The MeMed BV is a protein-based assay that uses host protein levels to differentiate bacterial from viral infection.
The chemiluminescence immunoassay uses machine learning to integrate the blood levels of TRAIL, IP-10, and CRP, providing a score from zero to 100. In the zero to 34 range, the infection is more likely to be viral. A score of 66 to 100 is more likely bacterial infection, and a score of 35 to 65 is considered equivocal.
The test is indicated for patients presenting not only to the ED but also urgent care with suspected bacterial or viral infection, with symptoms occurring for less than seven days. It’s cleared for adult and pediatric patients, making it something of an outlier in sepsis diagnostics. “As someone who helps with our pediatric hospital and oversees part of the acute care testing program, we often don’t have studies in pediatric patients. There is a litany of great studies in pediatric patients with this marker,” he said.
A prospective study of the test’s diagnostic accuracy enrolled adults with symptoms of fever and lower respiratory tract infection presenting to several EDs (Halabi S, et al. Clin Microbiol Infect. 2023;29[9]:1159–1165). Reference standard diagnosis (bacterial/viral/indeterminate) was based on three experts independently reviewing comprehensive patient data, including follow-up data. The assay generated three results: viral infection or other nonbacterial condition, equivocal, or bacterial infection including co-infection. Performance was assessed against the reference standard with the indeterminate reference standard and equivocal MeMed BV cases removed.
Of 490 enrolled patients, 415 met eligibility criteria. The reference standard classified 104 patients with bacterial infection, 210 with viral, and 101 as indeterminate. The test was equivocal in 9.6 percent of cases (30/314). Excluding the indeterminate reference standard diagnoses and equivocal results from the BV test, the test’s sensitivity for bacterial infection was 98.1 percent. Specificity and negative predictive value were 88.4 percent and 98.8 percent, respectively. “Patients who had bacterial infections had scores that were quite a bit higher relative to the viral infections,” Dr. Farnsworth said. “It does seem to separate out the different groups quite well, with very few of these patients with bacterial infection down in the viral range and vice versa.”

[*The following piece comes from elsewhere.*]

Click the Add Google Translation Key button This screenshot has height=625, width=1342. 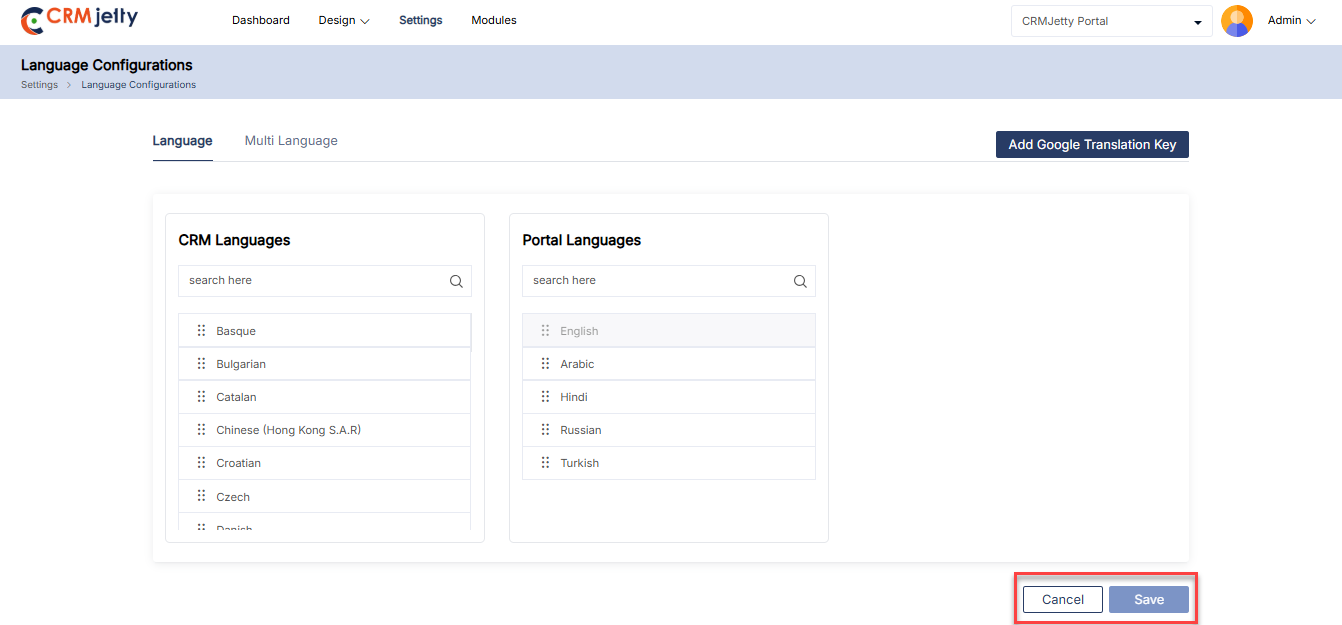[x=1092, y=145]

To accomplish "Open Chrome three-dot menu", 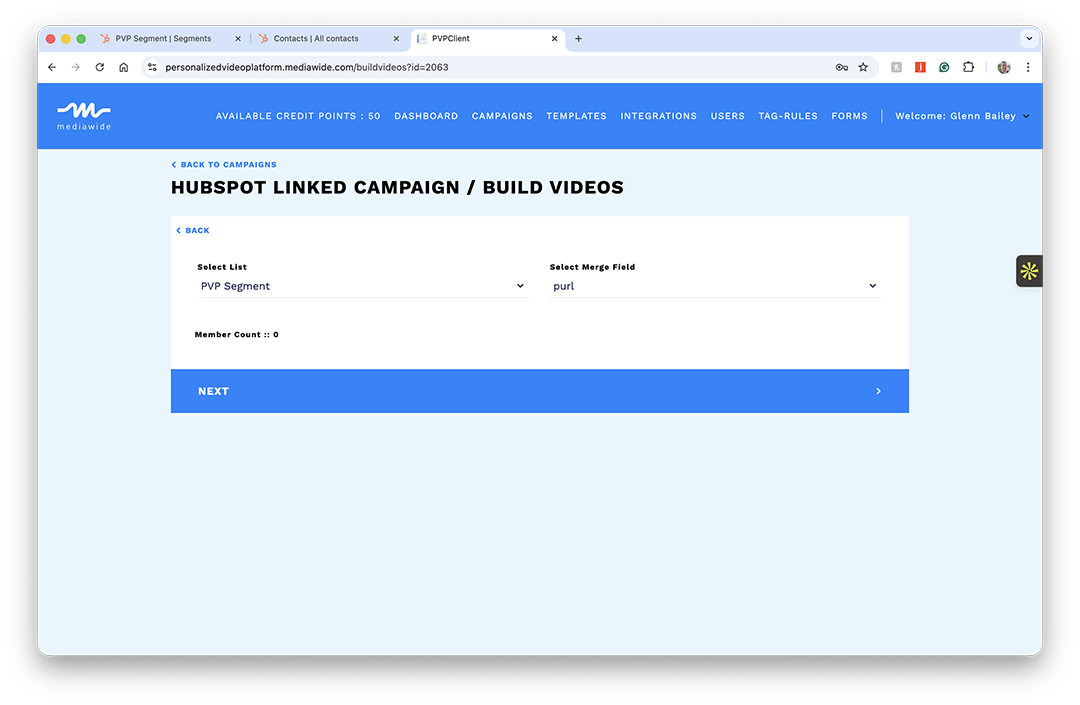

An ongoing randomized controlled trial is evaluating this assay at multiple sites. The pilot phase of the trial enrolled adult ED and urgent care patients presenting with symptoms of lower respiratory tract infection for whom physicians considered antibiotic treatment (Singer AJ, et al. Acad Emerg Med. 2025;32[9]:975–984). Patients were randomized to an interventional arm, in which clinicians were given MMBV results, and to standard care (physicians did not have MMBV results). The primary aim was to assess antibiotic prescription rate in the standard care arm. The study population included 214 patients. “They excluded patients who were admitted to the hospital, so we’re looking at a not-necessarily acute but at a less sick population,” Dr. Farnsworth said.
Overall, antibiotic prescription rates were 30 percent in the standard care arm and 24 percent in the MMBV intervention arm. In the MMBV arm, 78 percent of patients with bacterial scores were prescribed antibiotics, compared with 41 percent in the standard care arm. Among patients with viral MMBV scores, 12 percent were prescribed antibiotics, compared with 25 percent in the standard care arm. There was no increase in ED or urgent care return visits or hospitalizations in the standard care arm versus the MMBV arm.
“It will be interesting to see how this trial plays out in the long term,” Dr. Farnsworth said.
The takeaways: The MMBV assay has good sensitivity and specificity for bacterial infection and can be performed at the point of care and on commonly used immunoassay platforms. It can’t differentiate between viral and other nonbacterial etiologies. “It really tells you that if there is infection present, is it more likely bacterial or viral.” In some studies, patients with equivocal results were excluded, which does not reflect real-world practice. And it cannot predict which patients will become septic. “But it can be used in managing septic patients,” he noted.